● Exercises to complete:
1 – Output everything in the CDC fact sheets from "Facts about Family" down to "their 5th birthday.", copied word for word.
2 – From the CDC fact sheets, list every form of contraception named as most common among women born between 1901 and 1910.

● Text:
::::::::::

Ruth Shults, Ph.D., M.P.H.
CDC, National Center for Injury Prevention & Control
(770) 488–4652
In 1998, 15,935 people died and 305, 000 were injured in alcohol-related traffic crashes in the United States. During 1988-1998, the proportion of all traffic fatalities that were alcohol-related decreased from 50% to 38%, and the rate of alcohol-related traffic fatalities declined from 9.7 to 5.9 per 100,000 people. However, the percentage of alcohol-related deaths has remain constant at 38.4% in 1998 and 38.5% in 1997. The national health objective for 2000 for alcohol-related motor vehicle deaths is 5.5 per 100,000 persons. A fatal crash is considered alcohol-related by the National Highway Traffic Safety Administration (NHTSA) if either a driver or nonoccupant (e.g., pedestrian) had a blood alcohol concentration of >0.01% grams per deciliter in a police-reported traffic crash. December is "National Drunk and Drugged Driving Prevention Month."

Fact Sheets

Facts about Family Planning

December 3, 1999
CDC, Division of Media Relations
(404) 639-3286

  • In 1900 the average mother gave birth to 3.5 children, and 6-9 of every 1,000 women died in childbirth. One in 5 children died before their 5th birthday.
  • Family size declined from 7.0 children to 3.5 between1800-1900. During the Great Depression, it declined further to 2.3, until the baby boom of the 1940s and 1950s when family size peaked at 3.7.
  • The Comstock laws enacted in the late 1800s outlawed the distribution of information about contraception and contraceptive devices.
  • In 1916 Margaret Sanger, a public health nurse and birth control activist, opened the first family planning clinic in Brooklyn. Her subsequent legal battles paved the way for birth control to come under the professional control of physicians.
  • 71% of women born between 1901 and 1910 reported using contraception. The most common forms were condoms, douches, withdrawal, rhythm and diaphragm.
  • Modern methods of contraception began in 1960 with the development of the birth control pill and intrauterine device (IUD). Surgical sterilization which became more common after 1965 is now the most widely used contraceptive method in the US.
  • Federal funding for family planning services was authorized in 1970 by Title X of the Public Health Service Act. Medicaid funding was authorized in 1972.
  • In 1994, 3,119 agencies operated 7,122 family planning clinic sites serving about 6.6 million women. These services prevented an estimated 1.3 million unintended pregnancies, 534,000 unintended births, 632,000 abortions and 165,000 miscarriages.

::::::::::

● Data supplied:
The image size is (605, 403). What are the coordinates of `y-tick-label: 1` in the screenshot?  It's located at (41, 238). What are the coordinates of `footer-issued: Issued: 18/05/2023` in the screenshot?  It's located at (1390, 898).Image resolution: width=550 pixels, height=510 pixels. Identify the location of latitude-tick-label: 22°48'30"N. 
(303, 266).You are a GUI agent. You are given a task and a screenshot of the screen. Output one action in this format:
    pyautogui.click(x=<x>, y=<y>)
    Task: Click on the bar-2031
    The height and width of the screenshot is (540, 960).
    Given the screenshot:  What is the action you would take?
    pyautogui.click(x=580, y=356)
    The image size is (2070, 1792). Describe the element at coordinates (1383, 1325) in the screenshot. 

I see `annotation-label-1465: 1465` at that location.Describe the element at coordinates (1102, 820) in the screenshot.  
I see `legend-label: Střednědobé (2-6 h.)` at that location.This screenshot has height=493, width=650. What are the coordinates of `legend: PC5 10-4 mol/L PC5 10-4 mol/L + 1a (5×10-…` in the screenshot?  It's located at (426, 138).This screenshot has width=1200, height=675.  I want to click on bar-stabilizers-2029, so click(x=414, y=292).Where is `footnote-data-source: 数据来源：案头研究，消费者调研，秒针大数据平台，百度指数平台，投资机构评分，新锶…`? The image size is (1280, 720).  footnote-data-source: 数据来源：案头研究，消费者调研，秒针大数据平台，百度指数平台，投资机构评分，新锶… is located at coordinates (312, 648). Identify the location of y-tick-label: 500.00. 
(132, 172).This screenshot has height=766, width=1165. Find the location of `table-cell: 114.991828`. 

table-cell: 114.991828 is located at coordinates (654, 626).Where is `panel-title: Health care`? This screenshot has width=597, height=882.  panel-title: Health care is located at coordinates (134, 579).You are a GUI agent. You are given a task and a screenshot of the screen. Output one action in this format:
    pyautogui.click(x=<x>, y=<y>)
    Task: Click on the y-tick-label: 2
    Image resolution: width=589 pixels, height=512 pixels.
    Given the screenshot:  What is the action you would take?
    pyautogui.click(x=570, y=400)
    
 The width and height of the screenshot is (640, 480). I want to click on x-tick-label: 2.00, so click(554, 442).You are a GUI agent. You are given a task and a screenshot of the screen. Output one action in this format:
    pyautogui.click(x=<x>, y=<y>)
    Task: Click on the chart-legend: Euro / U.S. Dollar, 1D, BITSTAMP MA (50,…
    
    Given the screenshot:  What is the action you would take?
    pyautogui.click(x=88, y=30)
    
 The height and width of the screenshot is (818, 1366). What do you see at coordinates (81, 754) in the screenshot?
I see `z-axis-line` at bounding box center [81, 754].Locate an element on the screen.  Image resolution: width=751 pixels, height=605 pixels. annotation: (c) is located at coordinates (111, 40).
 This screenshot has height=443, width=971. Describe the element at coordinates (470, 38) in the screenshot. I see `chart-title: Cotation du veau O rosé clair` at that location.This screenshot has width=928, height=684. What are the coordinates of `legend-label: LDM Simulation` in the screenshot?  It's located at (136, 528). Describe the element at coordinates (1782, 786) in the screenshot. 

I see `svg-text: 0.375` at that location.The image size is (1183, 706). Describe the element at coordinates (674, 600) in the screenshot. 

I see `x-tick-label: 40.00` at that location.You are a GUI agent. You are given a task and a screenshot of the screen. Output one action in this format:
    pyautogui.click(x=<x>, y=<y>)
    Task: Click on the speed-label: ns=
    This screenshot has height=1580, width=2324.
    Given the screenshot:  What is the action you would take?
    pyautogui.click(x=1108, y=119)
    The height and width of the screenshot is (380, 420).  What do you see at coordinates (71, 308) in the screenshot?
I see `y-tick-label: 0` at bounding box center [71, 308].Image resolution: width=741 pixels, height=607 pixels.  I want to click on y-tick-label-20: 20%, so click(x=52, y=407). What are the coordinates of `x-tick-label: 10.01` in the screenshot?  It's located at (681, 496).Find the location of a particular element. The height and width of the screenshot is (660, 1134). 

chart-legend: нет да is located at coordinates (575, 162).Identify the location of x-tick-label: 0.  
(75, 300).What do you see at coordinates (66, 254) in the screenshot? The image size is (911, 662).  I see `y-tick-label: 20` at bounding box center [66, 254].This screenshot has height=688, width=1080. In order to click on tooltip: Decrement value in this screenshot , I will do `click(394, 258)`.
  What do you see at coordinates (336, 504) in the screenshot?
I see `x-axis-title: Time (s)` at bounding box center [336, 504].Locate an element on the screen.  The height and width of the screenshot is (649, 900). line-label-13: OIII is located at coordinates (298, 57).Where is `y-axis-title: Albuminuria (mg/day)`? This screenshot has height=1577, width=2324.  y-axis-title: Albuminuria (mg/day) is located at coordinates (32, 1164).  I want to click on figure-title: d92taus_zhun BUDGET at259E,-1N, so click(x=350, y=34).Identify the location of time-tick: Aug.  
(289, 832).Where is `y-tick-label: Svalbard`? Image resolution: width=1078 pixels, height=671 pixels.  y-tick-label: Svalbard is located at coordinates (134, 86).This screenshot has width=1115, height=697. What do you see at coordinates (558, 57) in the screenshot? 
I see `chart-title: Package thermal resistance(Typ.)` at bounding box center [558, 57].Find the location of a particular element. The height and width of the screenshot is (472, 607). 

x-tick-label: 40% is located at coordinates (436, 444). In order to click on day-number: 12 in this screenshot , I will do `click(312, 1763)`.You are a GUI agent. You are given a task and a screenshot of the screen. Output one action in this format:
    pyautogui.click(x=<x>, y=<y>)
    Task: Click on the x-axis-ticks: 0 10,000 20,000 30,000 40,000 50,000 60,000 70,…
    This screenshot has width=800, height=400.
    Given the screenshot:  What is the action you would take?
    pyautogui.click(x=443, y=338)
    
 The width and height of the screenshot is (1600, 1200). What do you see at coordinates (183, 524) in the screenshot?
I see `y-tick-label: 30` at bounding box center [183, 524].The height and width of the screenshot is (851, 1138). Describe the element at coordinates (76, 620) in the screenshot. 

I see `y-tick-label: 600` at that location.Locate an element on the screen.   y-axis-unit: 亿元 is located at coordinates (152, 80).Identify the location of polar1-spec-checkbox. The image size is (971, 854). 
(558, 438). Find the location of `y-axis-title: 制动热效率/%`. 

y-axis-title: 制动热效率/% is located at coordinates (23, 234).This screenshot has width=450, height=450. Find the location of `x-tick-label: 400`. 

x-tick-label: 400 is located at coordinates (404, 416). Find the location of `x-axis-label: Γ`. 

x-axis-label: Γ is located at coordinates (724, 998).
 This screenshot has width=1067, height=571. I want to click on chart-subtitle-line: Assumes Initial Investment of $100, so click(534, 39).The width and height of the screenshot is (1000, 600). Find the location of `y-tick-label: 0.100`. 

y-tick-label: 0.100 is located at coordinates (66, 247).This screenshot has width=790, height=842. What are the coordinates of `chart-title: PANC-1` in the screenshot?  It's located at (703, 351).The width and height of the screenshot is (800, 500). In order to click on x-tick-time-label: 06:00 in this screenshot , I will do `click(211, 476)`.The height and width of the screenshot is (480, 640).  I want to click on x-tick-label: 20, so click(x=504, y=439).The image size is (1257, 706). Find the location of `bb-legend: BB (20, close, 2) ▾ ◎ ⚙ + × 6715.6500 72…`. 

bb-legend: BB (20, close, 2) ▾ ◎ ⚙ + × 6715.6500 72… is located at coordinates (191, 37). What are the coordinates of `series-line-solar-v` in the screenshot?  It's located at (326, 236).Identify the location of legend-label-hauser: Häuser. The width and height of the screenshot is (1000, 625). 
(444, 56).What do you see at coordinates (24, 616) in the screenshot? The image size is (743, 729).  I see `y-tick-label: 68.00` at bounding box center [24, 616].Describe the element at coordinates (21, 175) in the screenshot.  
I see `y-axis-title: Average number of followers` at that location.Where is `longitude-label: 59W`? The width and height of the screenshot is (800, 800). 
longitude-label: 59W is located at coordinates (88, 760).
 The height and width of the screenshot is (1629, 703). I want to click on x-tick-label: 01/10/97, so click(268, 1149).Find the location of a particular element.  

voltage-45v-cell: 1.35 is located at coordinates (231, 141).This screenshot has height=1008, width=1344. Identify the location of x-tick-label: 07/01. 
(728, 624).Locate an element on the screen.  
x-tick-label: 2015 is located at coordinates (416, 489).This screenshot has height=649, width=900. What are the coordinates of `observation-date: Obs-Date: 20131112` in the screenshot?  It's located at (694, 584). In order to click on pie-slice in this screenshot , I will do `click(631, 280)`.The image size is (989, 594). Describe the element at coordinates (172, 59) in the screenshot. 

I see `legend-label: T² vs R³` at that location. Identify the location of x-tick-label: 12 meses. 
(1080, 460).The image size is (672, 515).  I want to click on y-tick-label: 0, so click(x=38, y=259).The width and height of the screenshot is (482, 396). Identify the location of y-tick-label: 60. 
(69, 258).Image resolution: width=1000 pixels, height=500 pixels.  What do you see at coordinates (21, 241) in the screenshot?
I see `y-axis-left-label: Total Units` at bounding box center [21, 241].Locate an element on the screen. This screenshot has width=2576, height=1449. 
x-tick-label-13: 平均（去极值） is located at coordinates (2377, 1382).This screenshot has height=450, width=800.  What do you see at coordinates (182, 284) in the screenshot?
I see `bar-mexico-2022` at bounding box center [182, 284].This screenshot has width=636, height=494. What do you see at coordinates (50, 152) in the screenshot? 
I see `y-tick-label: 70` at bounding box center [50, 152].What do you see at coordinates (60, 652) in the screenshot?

::::::::::

● Task-by-task results:
1 –
Facts about Family Planning

December 3, 1999
CDC, Division of Media Relations
(404) 639-3286

  • In 1900 the average mother gave birth to 3.5 children, and 6-9 of every 1,000 women died in childbirth. One in 5 children died before their 5th birthday.

2 –
- condoms
- douches
- withdrawal
- rhythm
- diaphragm